While Clegg said he was cautious about dispensing advice to Israeli leaders, he pointed to conversations he had had with senior figures in the Northern Ireland peace process who say ” the only way to beat the extremists and the terrorists is to drain the swamp of support they have in the community in which they find themselves’.

He added: “If economic isolation, political isolation or military bombardment could have worked, I would suggest it would have worked by now. And I see no evidence that it is working…As both an admirer of Israel and a friend of Israel that frustrates me immensely, that a strategy which doesn’t work is being pursued constantly, constantly, constantly.”

Turning his attention to domestic issues, the Lib Dem leader spoke of the importance of people going out to vote in the forthcoming European elections in order to prevent the BNP making gains and addressed controversial comments by Baroness Jenny Tonge and Chris Davies that had caused friction between the party and community members in recent years.

Would he be willing to withdraw the whip if similar sentiments were repeated? “I’ll always be prepared to withdraw the whip from colleagues who cross the line,” he told the audience. “I made it quite clear that neither Chris Davies nor Jenny Tonge speak for the party on the issue of the Middle East and never will. I don’t for one moment accept their allegations… Both Jenny and Chris know what my views are, they know how strongly I feel about what they have said in the past.”

Describing Durban I as an “absolute scandal”, Clegg said: “I’ve noticed that Canada, the United States, Israel and now Italy have all decided to withdraw from Durban II because they feel that Durban II will be a repetition of Durban I.

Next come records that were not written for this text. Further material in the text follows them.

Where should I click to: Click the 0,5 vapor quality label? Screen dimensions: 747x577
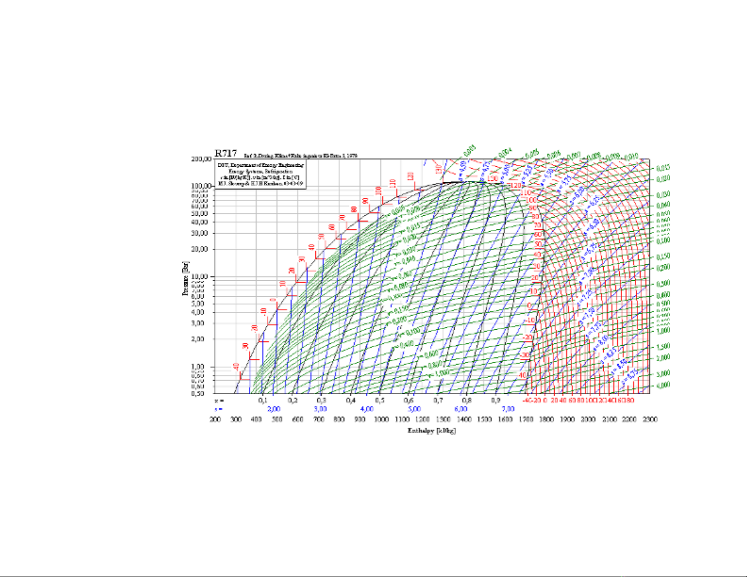point(379,400)
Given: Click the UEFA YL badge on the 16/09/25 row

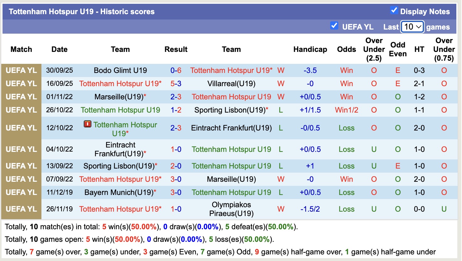Looking at the screenshot, I should (x=21, y=84).
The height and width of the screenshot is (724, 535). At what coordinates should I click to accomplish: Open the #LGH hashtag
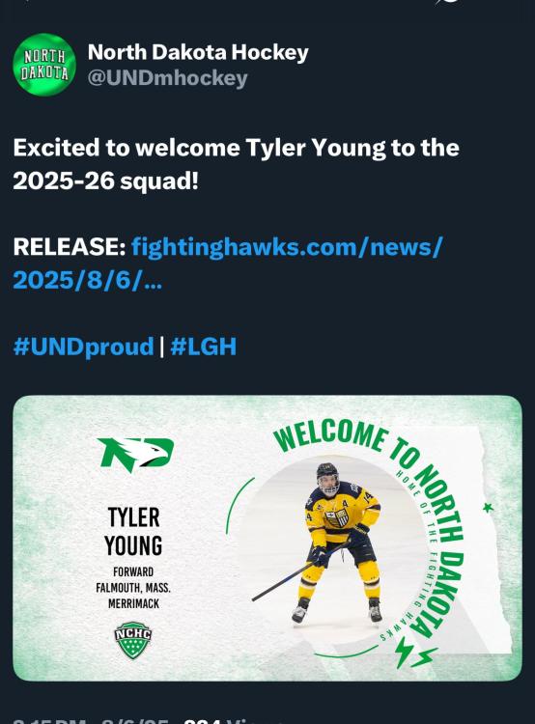204,347
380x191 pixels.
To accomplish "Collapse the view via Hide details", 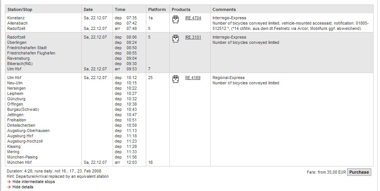I will tap(23, 187).
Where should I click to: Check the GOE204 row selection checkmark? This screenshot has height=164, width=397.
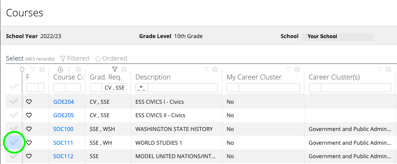pyautogui.click(x=14, y=102)
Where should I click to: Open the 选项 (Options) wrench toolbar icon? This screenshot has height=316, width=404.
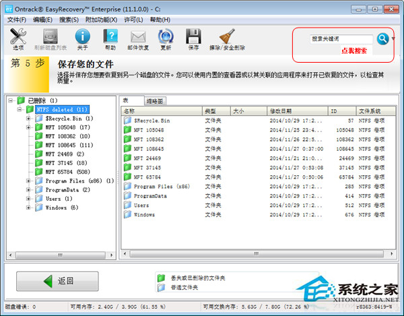coord(18,39)
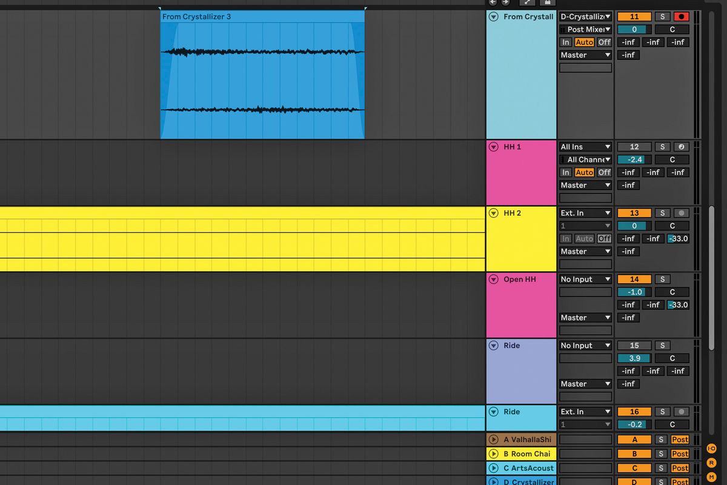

“My own view is that if there’s any risk of that happening we should withdraw as well. I think the United Kingdom has no place whatsoever in legitimising a repeat of what was a wholly biased partial anti-Israeli rant.”

Congratulating the Jewish News on “an excellent evening”, Board of Deputies President and event chair Henry Grunwald said: “Whether or not he changed the views of those who questioned him about Israel he answered all their questions head on and clarified his views on this important issue.

“He will have impressed all those present with the way that he answered all of their questions on so many topics so fully and frankly. I particularly welcome his very clear statement about withdrawal from the Durban review conference.”

Liberal Democrat Friends of Israel Chairman Monroe Palmer admitted that he had been worried “about a meeting that could have been confrontational, but in fact what happened was a frank and helpful exchange of views”.

Ed Fordham, the party’s parliamentary candidate for Hampstead and Kilburn, who helped to organise the event, added: “I think this is part of the Liberal Democrats reconnecting with the Jewish community. This isn’t a one-off event. It’s part of a series of initiatives.”

Clegg told the Jewish News after the event: “I really welcomed the opportunity to have a vigorous debate with members of the Jewish community about issues important to them.

“It was clear to me from this event, that readers of Jewish News and the Liberal Democrats have many shared values which I hope to build upon in the coming weeks and months.”